Hi Ferdinand,
I am not exactly sure if UTF-8 or UCS-4 is better as universal solution, but some solution is surely needed.
I am afraid there is no universal solution for all users. The easiest solution is based on the native basic_string<>, which is specialized for char (8-bit) to support ASCII/ANSI encodings and for wchar_t (16-bit) usually used for UCS-2 encoded strings. UCS-4 (32-bit) encoding would require another basic_string<> specialization.
UCS-2 held all characters in Unicode 1.1, There was a need for more unique numbers and UCS-4 was introduced in Unicode 2.0. Unfortunately there is no 4-byte character specialization for basic_string<> in STL yet.
Or, to be exact, there's no agreement if wchar_t should be 32-bit or 16-bit. Linux (or gcc specifically) uses 32 bits, and Windows 16, which means wstring only suitable for UCS-2. Besides, UCS-2 has a mechanism to represent characters outside of 16-bit space with two elements, which, I suspect, won't work if wchar_t is 16 bit.
Generally speaking UTF encodings (e.g. UTF-8 or UTF-16) are not suitable for the fast in-memory usage because some operations, for example at(int) and length() have not O(1) but O(n) to give a result.
I believe UTF-8 is popular party because such operations are believed to be rare.
They (UTF, T=Transformation) are better for storing texts as they save place by using variable number of bytes for a character. However UCS (e.g. UCS-2 or UCS-4) are fast for memory operations because they use fixed character size.
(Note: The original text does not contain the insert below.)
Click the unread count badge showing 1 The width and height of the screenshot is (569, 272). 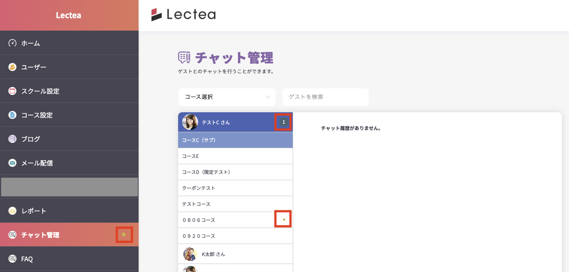(283, 122)
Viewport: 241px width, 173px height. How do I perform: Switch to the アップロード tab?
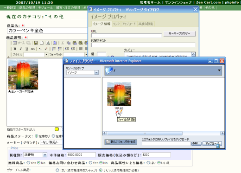[129, 24]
What about representing values with two 16-bit values (that's what I've mentioned above)? (BTW, for reference to those interested, http://www.cl.cam.ac.uk/~mgk25/unicode.html#ucsutf talks about different encodings).
That is why I would not like to use basic_string<utf8char> in memory, rather basic_string<ucs4char> instead, but I would not generalize it for all possible applications.
In case of program options, I suspect that everything will work for UTF-8 strings. IOW, the library does not care that any given 'char' might be part of some Unicode character. That's why it's attractive for me.
You can expect initialization from (const char * argv []) on all platforms or (const wchar_t * argv []) on Windows in UCS-2. With the basic_string<> you already have support for the parameters from the current locale (char) and for parameters in UCS-2.
What do you mean by 'parameters from the current locale'? I am not sure that ctype::widen is required to care about user-selected character encoding. Not do I think it's requires from default codecvt facet. If my locale on Linux is ru_RU.KOI8-R I don't think standard requires codecvt<wchar_t, char> facet in default instance of 'locale' to do meaningfull conversion from KOI8-R into unicode.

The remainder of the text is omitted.